I understand that a lot of this code is in MethodOfLines.jl instead of this package, but the observed function that's highlighted in the screenshot above is in this package so I'm posting the issue here. In the larger system that this issue is trying to represent, observed takes up a much larger portion of the overall time (like, pretty much all of it), and it seemed like what was happening was that a new observed function had to be generated and compiled for each variable at each grid point, and then type interference had to be run each time it was called, and that seemed to be taking up a lot of time.

So I guess my question is whether this seems like a possible explanation for the problem, and if so if there's a way to statically type the observed function and/or possibly use one function that gets called for each variable rather than generating a new function for each variable.

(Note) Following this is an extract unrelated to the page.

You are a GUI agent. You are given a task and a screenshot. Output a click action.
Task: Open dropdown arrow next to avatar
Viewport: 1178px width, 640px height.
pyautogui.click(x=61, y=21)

I'd also be happy to post the larger system where the problem is more obvious, but I haven't done so here because it takes several hours (or more) to run each time so is difficult to reason with.

Thanks!

ctessum commented 1 year ago

I guess I should link to the system that's causing the actual problem: https://data.earthsci.dev/dev/geosfp/#Using-data-from-GEOS-FP

This is also related to this PR: https://github.com/SciML/MethodOfLines.jl/pull/240

ChrisRackauckas commented 1 year ago

I understand that a lot of this code is in MethodOfLines.jl instead of this package, but the observed function that's highlighted in the screenshot above is in this package so I'm posting the issue here. In the larger system that this issue is trying to represent, observed takes up a much larger portion of the overall time (like, pretty much all of it), and it seemed like what was happening was that a new observed function had to be generated and compiled for each variable at each grid point, and then type interference had to be run each time it was called, and that seemed to be taking up a lot of time.

So I guess my question is whether this seems like a possible explanation for the problem, and if so if there's a way to statically type the observed function and/or possibly use one function that gets called for each variable rather than generating a new function for each variable.

It's possible, and somewhat related to the issue of how lowering currently occurs via scalars and gets O(n^2) amount of code on 2D PDEs. Function folding is required there, and that's the reason for large compile times, and is the biggest piece of work right now that is going on in MTK. One that is cleaned up, then I think preserving structure in observation functions and Jacobians is next. But it's all one thread of preserving structure in the code generator.